▶ [What you have to do]:
Rewrite the lines from the first one through the line with "click(x=85, y=15)", requests included. Shift every coordinate in the answers up by 128 and keep everything else unchanged.

▶ [Provided material]:
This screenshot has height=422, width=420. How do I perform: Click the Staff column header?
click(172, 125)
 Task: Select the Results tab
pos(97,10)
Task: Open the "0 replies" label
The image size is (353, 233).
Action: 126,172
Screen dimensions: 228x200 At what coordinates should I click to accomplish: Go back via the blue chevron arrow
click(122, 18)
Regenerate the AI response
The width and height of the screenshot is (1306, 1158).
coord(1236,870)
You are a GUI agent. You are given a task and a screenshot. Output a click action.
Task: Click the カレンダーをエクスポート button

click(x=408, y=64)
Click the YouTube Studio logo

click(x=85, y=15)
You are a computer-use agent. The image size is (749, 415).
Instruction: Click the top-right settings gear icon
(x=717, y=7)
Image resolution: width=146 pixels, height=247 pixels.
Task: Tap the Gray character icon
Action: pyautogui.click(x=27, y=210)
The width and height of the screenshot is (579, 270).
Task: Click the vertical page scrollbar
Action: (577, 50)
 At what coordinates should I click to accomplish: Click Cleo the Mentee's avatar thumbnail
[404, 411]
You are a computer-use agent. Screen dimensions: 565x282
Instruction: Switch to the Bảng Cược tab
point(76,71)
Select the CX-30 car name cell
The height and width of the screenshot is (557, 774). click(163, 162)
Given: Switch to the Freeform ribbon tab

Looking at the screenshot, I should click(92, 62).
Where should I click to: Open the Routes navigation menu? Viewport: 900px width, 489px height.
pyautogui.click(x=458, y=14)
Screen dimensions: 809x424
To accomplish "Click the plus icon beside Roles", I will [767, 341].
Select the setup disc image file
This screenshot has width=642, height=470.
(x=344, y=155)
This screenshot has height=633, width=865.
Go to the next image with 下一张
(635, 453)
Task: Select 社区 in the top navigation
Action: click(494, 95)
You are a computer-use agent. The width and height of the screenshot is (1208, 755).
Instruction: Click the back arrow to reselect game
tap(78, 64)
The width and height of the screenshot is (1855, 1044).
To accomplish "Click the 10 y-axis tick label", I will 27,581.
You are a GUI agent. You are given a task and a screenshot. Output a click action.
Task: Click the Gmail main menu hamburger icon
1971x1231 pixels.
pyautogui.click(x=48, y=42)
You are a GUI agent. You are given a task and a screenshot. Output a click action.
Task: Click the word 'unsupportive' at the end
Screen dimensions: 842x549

▶ [Response for this exercise]:
This screenshot has height=422, width=420. How do I perform: Click the Staff column header?
click(300, 253)
 Task: Select the Results tab
pos(225,138)
Task: Open the "0 replies" label
The image size is (353, 233).
Action: 254,300
Screen dimensions: 228x200 At what coordinates should I click to accomplish: Go back via the blue chevron arrow
click(250, 146)
Regenerate the AI response
The width and height of the screenshot is (1306, 1158).
coord(1364,998)
You are a GUI agent. You are given a task and a screenshot. Output a click action.
Task: Click the カレンダーをエクスポート button

click(x=536, y=192)
Click the YouTube Studio logo

click(x=213, y=143)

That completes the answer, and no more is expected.